Dataset extract:
________________

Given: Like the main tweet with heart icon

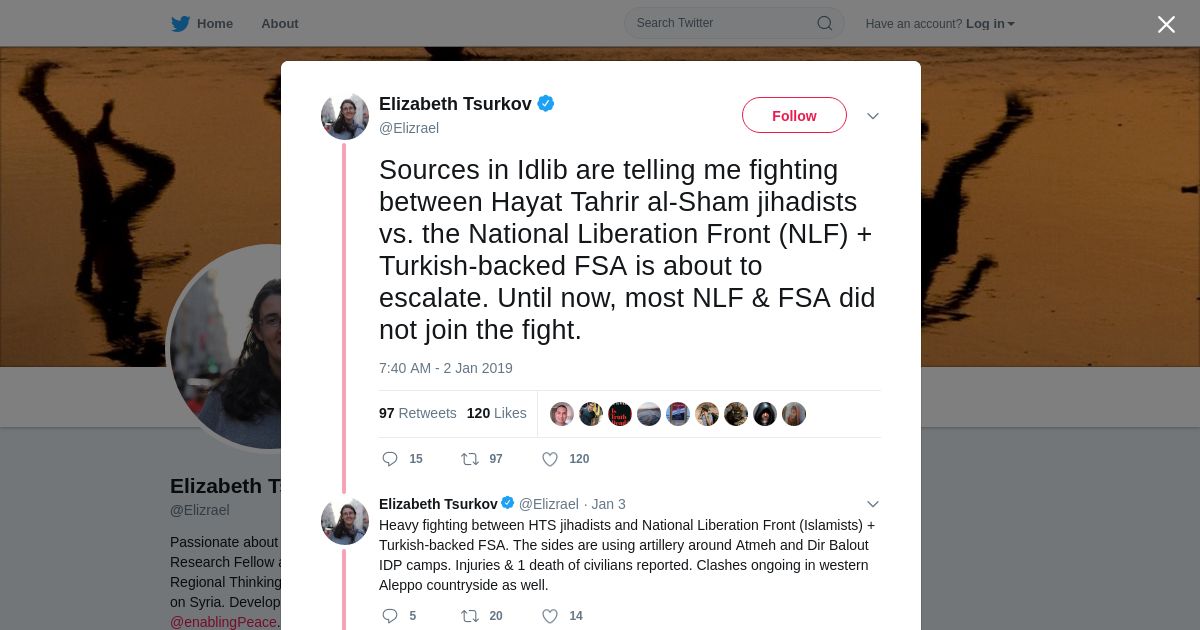Looking at the screenshot, I should [x=550, y=459].
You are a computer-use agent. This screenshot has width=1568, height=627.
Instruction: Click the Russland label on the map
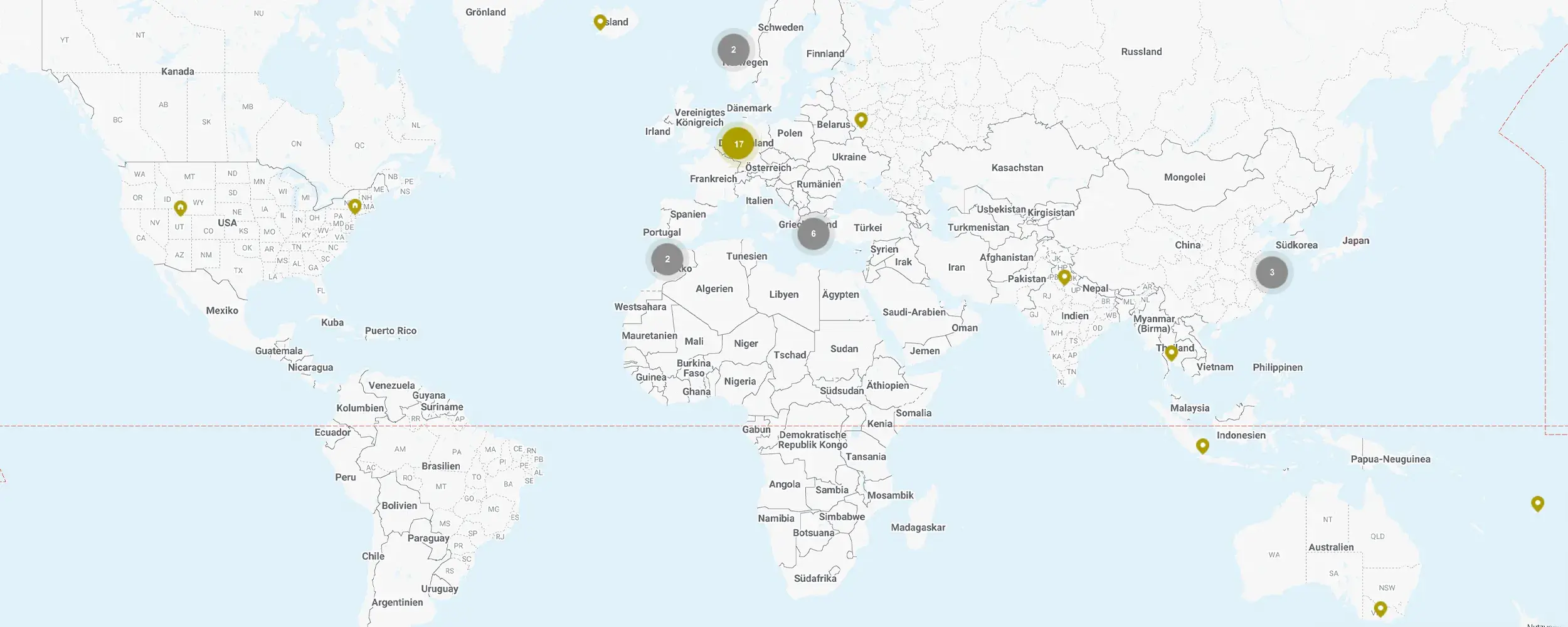(1141, 51)
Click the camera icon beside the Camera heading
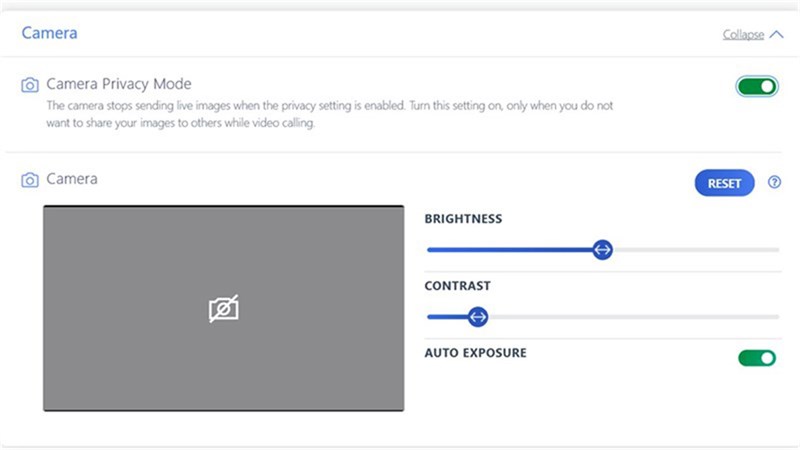This screenshot has height=450, width=800. [30, 180]
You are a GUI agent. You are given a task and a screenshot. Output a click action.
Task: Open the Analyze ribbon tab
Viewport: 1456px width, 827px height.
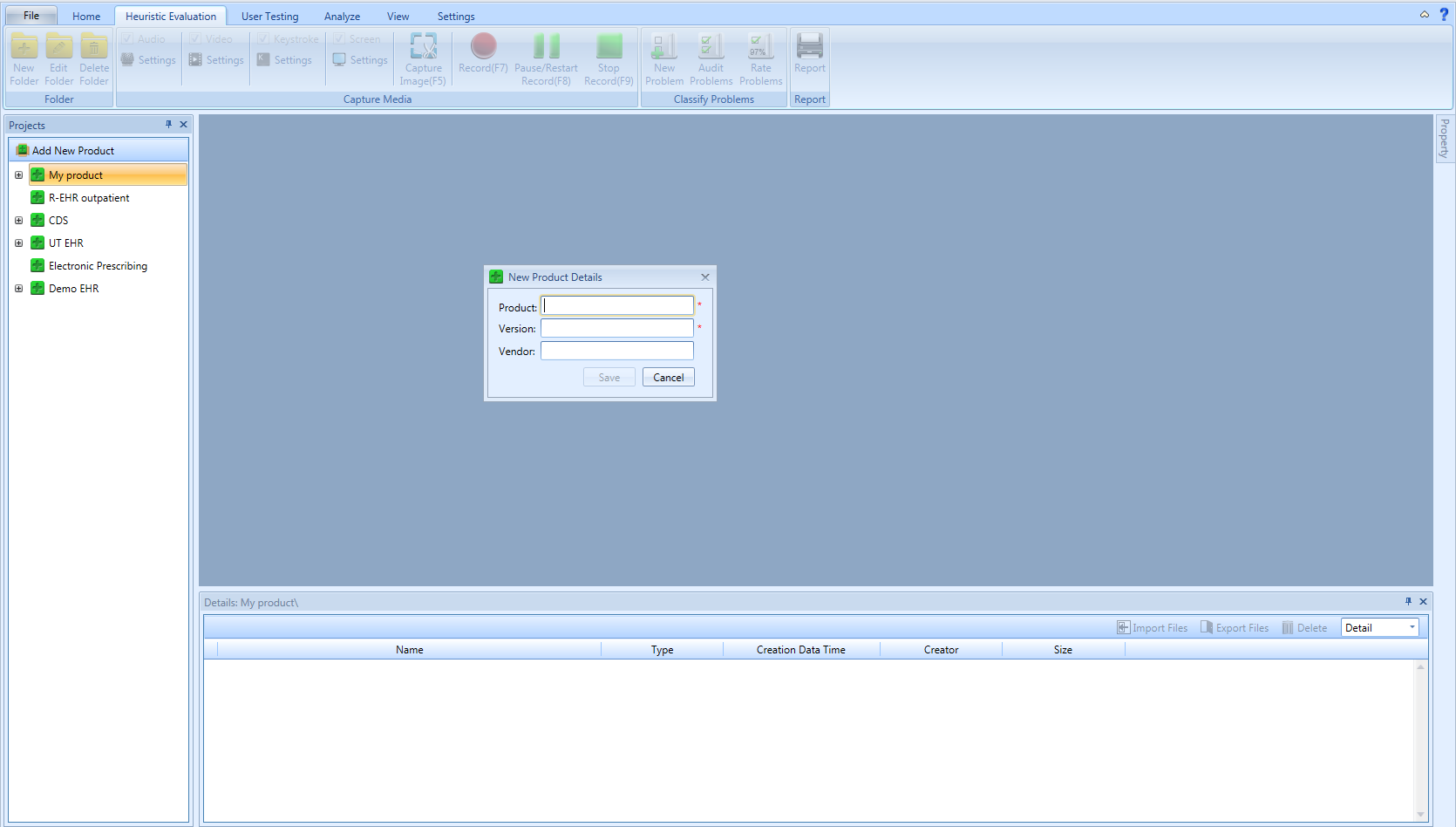point(342,17)
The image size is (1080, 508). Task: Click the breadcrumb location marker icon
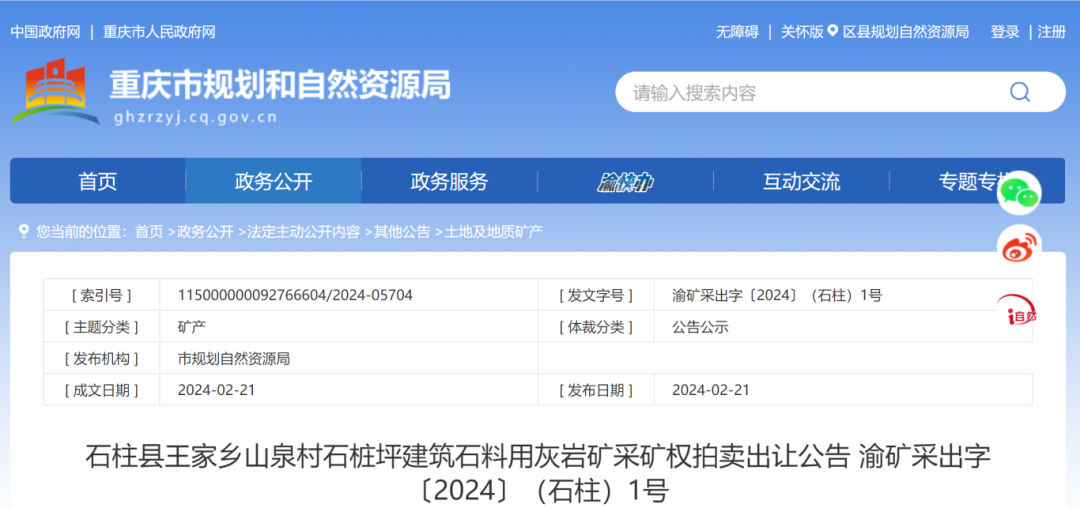pyautogui.click(x=23, y=231)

________________

Given problem: Rewrite every line of the listing above as a Markdown table with the columns Row and Line, numbering the rows and skipping any blank lines. Leave the pictures out of the table.

Completed exercise:
| Row | Line |
|---|---|
| 1 | Given: Like the main tweet with heart icon |
| 2 | Looking at the screenshot, I should [x=550, y=459]. |
| 3 | You are a computer-use agent. This screenshot has width=1568, height=627. |
| 4 | Instruction: Click the Russland label on the map |
| 5 | (1141, 51) |
| 6 | Click the camera icon beside the Camera heading |
| 7 | This screenshot has height=450, width=800. [30, 180] |
| 8 | You are a GUI agent. You are given a task and a screenshot. Output a click action. |
| 9 | Task: Open the Analyze ribbon tab |
| 10 | Viewport: 1456px width, 827px height. |
| 11 | point(342,17) |
| 12 | The image size is (1080, 508). Task: Click the breadcrumb location marker icon |
| 13 | pyautogui.click(x=23, y=231) |